Un tesoro conteso: il viaggio dell’architrave perduto
Al centro della disputa tra Italia e Francia sono anfore, rilievi in terracotta e vasi. Tra i reperti contesi spicca una storia particolarmente emblematica: quella dell’architrave in pietra della chiesa di San Nicola di Bari ad Avezzano, in Abruzzo. Della parrocchia, devastata dal terremoto del 1915 e poi saccheggiata, rimase ben poco: quasi tutto fu trafugato, compreso l’architrave, che nel 1935 la galleria parigina Edgar Altounian mise in commercio.. Proposto al Louvre per 75 mila franchi, il museo rifiutò l’acquisto. Il reperto, però, continuò il suo viaggio attraverso l’Europa e, durante l’occupazione nazista, un collezionista lo vendette per 300 mila franchi al Kunstgewerbemuseum di Düsseldorf. Gli eventi bellici segnarono poi il destino del manufatto: con il bombardamento del museo tedesco, le truppe francesi lo riportarono a Parigi.

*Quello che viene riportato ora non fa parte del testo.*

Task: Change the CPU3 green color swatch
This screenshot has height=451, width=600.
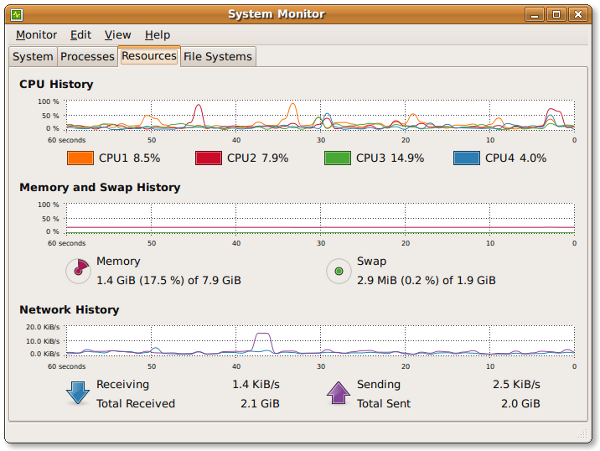Action: click(x=337, y=158)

Dal 21 dicembre 1983 l’architrave è esposto al Louvre come uno dei capolavori del Rinascimento italiano. Tuttavia, gli atti dell’indagine condotta dal reparto operativo dei Carabinieri per la tutela del patrimonio culturale ricostruiscono la vicenda. Il pubblico ministero Stefano Opilio sottolinea che “Le autorità francesi e il Louvre erano consapevoli della provenienza italiana dell’architrave e avrebbero dovuto segnalarla al Ministero della Cultura già nel 1935”. La controparte francese, invece, sostiene che la chiesa fosse abbandonata dal 1874 e che il reperto fosse già entrato nella collezione dell’antiquario Altounian nei primi decenni del Novecento. L’Italia, però, ribadisce la sua posizione: l’architrave resta un bene del patrimonio nazionale.